Рябинин замолчал. Мы проходили мимо амбара, где сидел на камне старик и читал письмо.
— Ванюшка, сынок мой, пишет, — сообщил тот, подняв высоко над головой письмо. — Капитан.
— Семь сынов вырастил, — сказал мне про старика Рябинин. — Так семь братанов вместе на войну ушли. Двое вот отозвались. А от пятерых пока известия нет.
Свернули мы к саду и молча прошли шагов двадцать. Я спросил у Рябинина про его сына, про Алексея, что дальше с ним было?
— Малость он сплоховал, Алеша-то. Убить он того гестаповца убил и ловко. Через погреб в избу залез. В постели его и хватил. Бежать бы сыну в ту же ночь из деревни. Не ушел. А утром его и схватили… Фуражку на полу нашли там, в избе. Фуражка у него приметная была: желтой кожи — мой подарок. Черт меня дернул на этот подарок. Как рок какой. Сгоряча-то не заметил, что без фуражки домой пришел.
Утром всю деревню на площадь согнали. Дуб у нас там стоял. На этом дубу и повесили Алексея. Свалили, петлю накинули. Только и помню я это. А когда ясность пришла, вижу: Алеша висит, ноги разутые, чуть-чуть травы не касаются, и Наташа у ног его.
Рябинин замолчал. Дошли мы до сада. Здесь было темно и глухо. Сад окружала изгородь, жерди которой прогнулись кое-где и облохматились мхом. Я полез под эту изгородь — там были мины.
Через недели две мне снова случилось быть в Громшах. Как и тогда, стояло раннее утро. Свежо, чисто и от росы и от солнца. Стук топоров слышался в лесу. Люди строили, спешили выбраться из землянок и погребов на свет — к настоящим большим окнам.
У амбара я увидел старика. Он сидел все на том же камне.
— Здравствуй, дедушка!
Он узнал меня. Закурили с ним крепкой махорки. За площадью виднелась хата Рябинина. На новом крыльце ее висело красное одеяльце.
— Целую ночь мальчишка орал. Горластый! Так что, дед теперь Никодим Матвеич, вот уж другую неделю. В саду он сейчас.
Я прошел в сад. С зеленых веток срывались капли. В середине сада женщины заваливали яму. Комья земли бились о тугие красноватые корни яблонь и рассыпались. Тут был и Рябинин. Завидев меня, оставил лопату.
— Яму закапываем, где клад был, — сказал он. — Хотите поглядеть?
Он привел меня к изгороди, за которой начиналось поле. Нежные всходы пшеницы прозеленелись среди комочков земли.
— Мы эту пшеницу с Алексеем закопали. Кладом в земле и лежала. А вот теперь на свободе!
Я посмотрел на это поле. Всходы были мокрыми, сверкали. Воздух, казалось, вдали сиял зеленым светом.
1959 г.
В купе вошел старшина. Сунул под лавку мешок и крикнул, потирая озябшие руки:
— Ну, ребятушки, по домам заскрипели, что ль?
— И не говори, — вздохнул один, — седьмой день скрипим.
— В гору, солдат, в гору жизнь-то идет!
— Идет-то она идет, да как бы опять палку в колеса не сунули.
— Сунут — выдернем!
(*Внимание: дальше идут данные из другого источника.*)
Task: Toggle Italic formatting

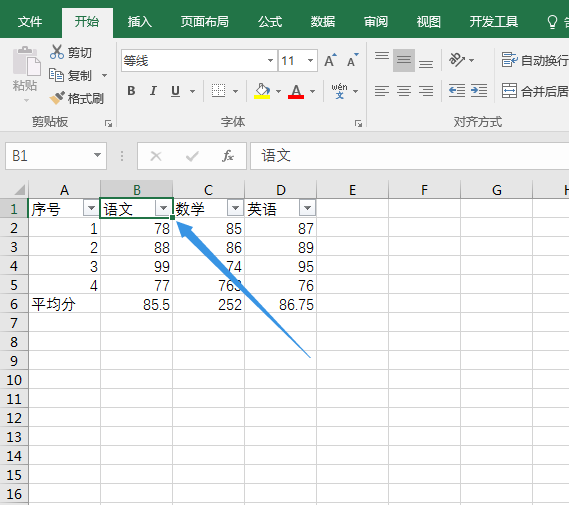Action: pyautogui.click(x=153, y=91)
Не привыкать бить по морде за такие дела!
Пассажиры поглядели на старшину. Плащ-палатка его была отброшена за плечи и открывала широкую, сильную грудь, перетянутую наискось ремнем, к которому был прицеплен термос. Опустив черноволосую взлохмаченную голову и улыбаясь, старшина оглядывал пассажиров. Глаза у него были темные, глубокие, с искоркой в зрачках. Борода его, начинавшаяся легкой сединой у висков, завивалась колечками над блестящим рядом орденов. Старшина сверкнул зубами и стал протискиваться в купе.
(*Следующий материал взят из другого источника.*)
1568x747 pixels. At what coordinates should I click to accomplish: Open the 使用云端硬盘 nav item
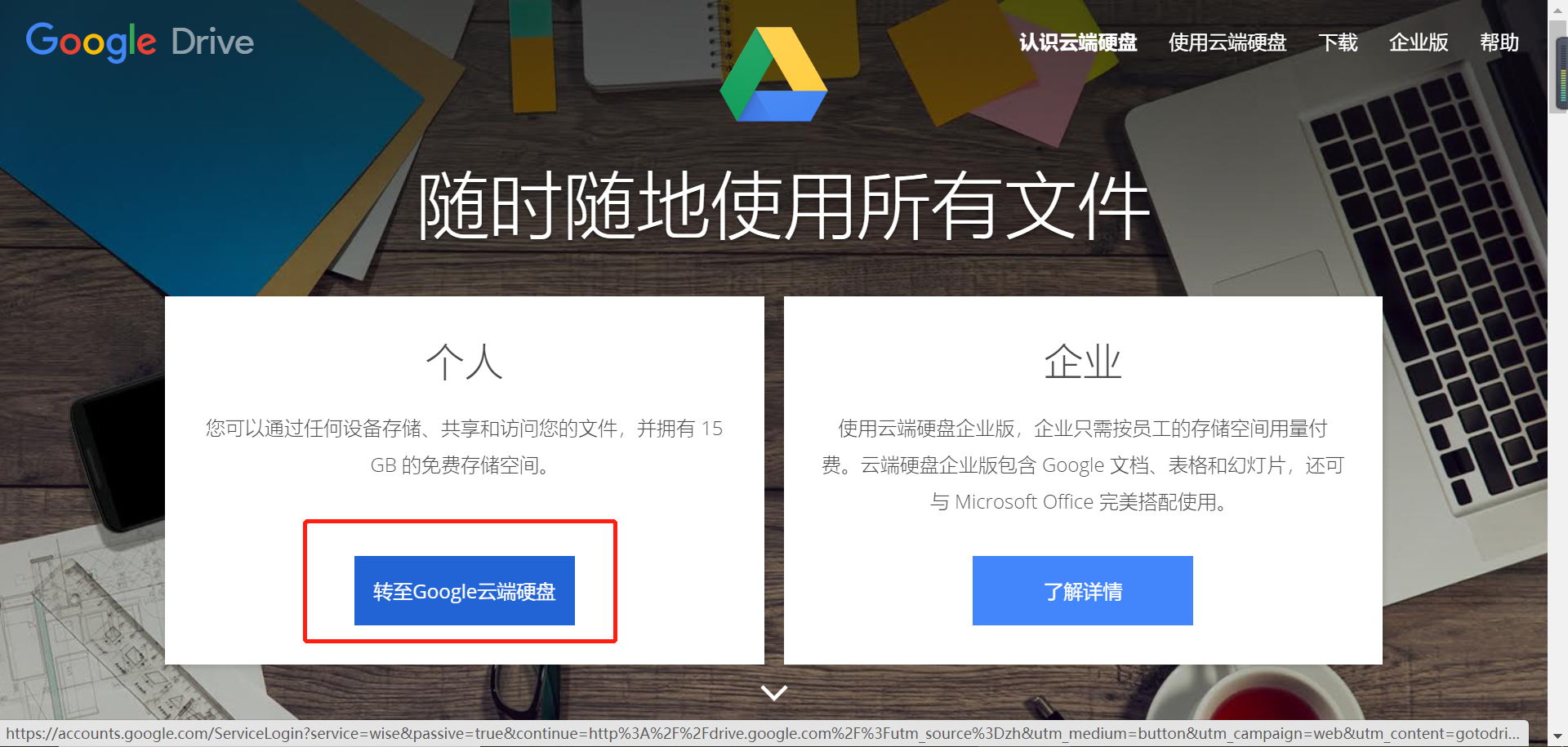1227,42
— А ну-ка дорожку дайте! Дедок с третьей войны едет, — заговорил он. — Вот сюда, к окну, пустите. Дайте Трофиму Матвеичу поглядеть на окрестности, где он с винтовочкой-то прошел.
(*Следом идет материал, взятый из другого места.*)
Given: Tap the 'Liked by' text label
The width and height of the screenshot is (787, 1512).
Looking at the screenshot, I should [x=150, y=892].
— «Дедок!» Такому «дедку» да девицу бы в девятнадцать годков, — свесившись с полки, проговорил офицер.
— Девицу там не девицу, а сына своего, морячка, в мирное-то время, не охнув, поперек колена клал. Да и сейчас не сдам — соберусь с силами. В прошлом году немец один, молоденький, из темноты наскочил, повалил меня и ножиком в самое сердце захотел ткнуть. А у меня ложечка складная в левом кармашке завсегда — так и соскользнуло. Ну, думаю, Трофим Матвеич, жить можно. Обнял я его за голову и прижал к груди. Хрясь, — слышу, — черепок-то.
В вагоне засмеялись.
— А как, «дедок», случись другая война, — вытянешь?